AiFi claims that Oasis, which doesn’t use facial recognition and processes all data on-premises, can be adapted to supermarkets, campuses, gas stations, grocery stores, pharmacies, offices, transport hubs, and even stadiums. Moreover, the company claims the platform requires “only a minimal number of RGB cameras” compared with other cashierless solutions on the market.

Beyond Oasis, AiFi offers NanoStore, a tiny storefront measuring just 160 square feet in its smallest configuration. It boasts a wealth of sensors, with cameras and a dedicated PC to enable a truly grab-and-go experience. The NanoStore’s modular fixtures and refrigeration units can be reconfigured or swapped out as needed, and they’re unbranded so owners can add signage and logos.

AiFi

Above: An AiFi NanoStore.

Image Credit: AiFi

AiFi cofounder and CEO Steve Gu sees the NanoStores as a roving extension of brick-and-mortar locations — slotting into parking lots, college campuses, shopping centers, airports, and between buildings. They could even be deployed seasonally within a larger store or near a farmers market or local crafts and products fair, he says. Gu believes there’s potential to benefit underserved communities that lack access to fresh groceries.
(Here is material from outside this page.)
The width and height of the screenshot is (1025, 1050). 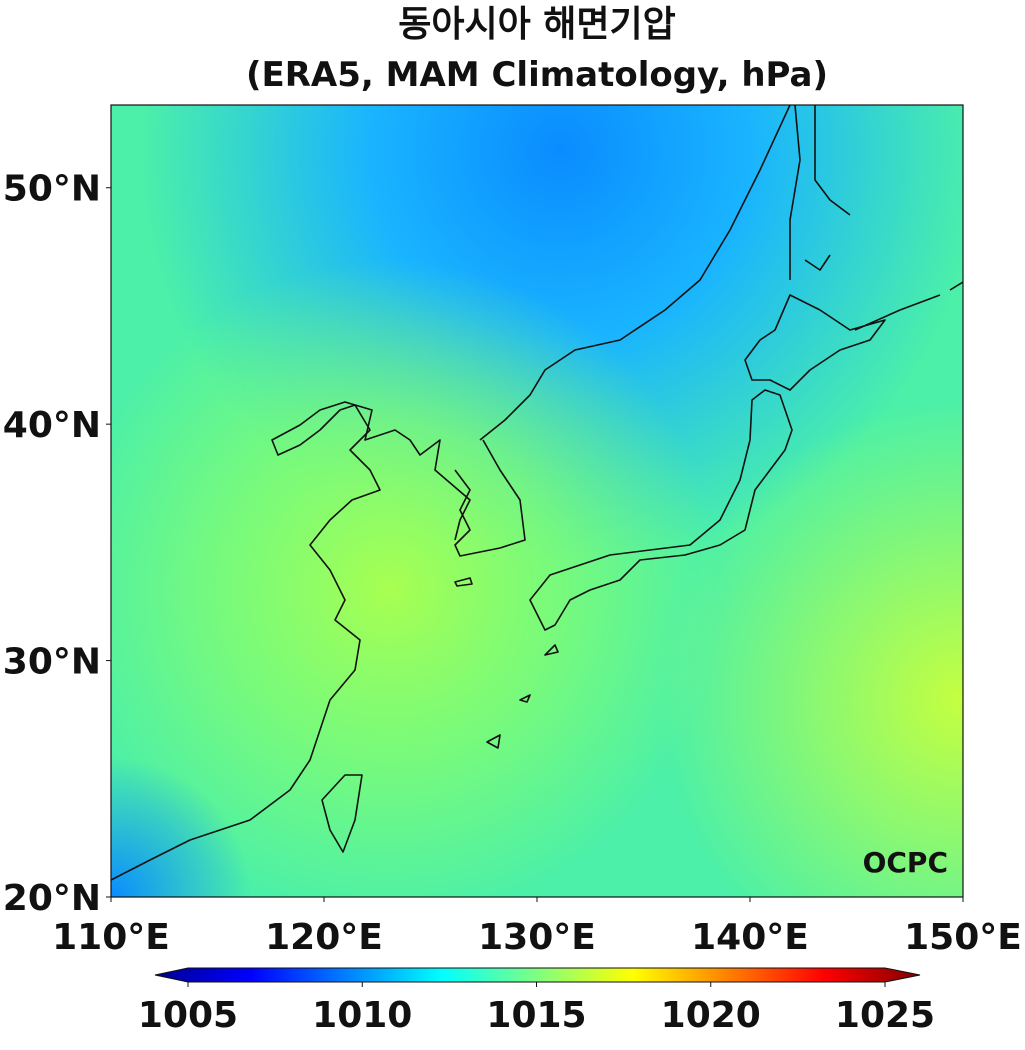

“We envision a future where instead of asking people to go to the shopping center to shop, we push these tiny automated stores as close as possible to where people live,” Gu said in a previous statement.

Cervin Ventures, TransLink Capital, and new investor Plum Alley participated in this latest funding round. Gu says the round will enable AiFi to stream data more efficiently — potentially with Qualcomm’s 5G expertise — and reduce in-store hardware costs in the coming months.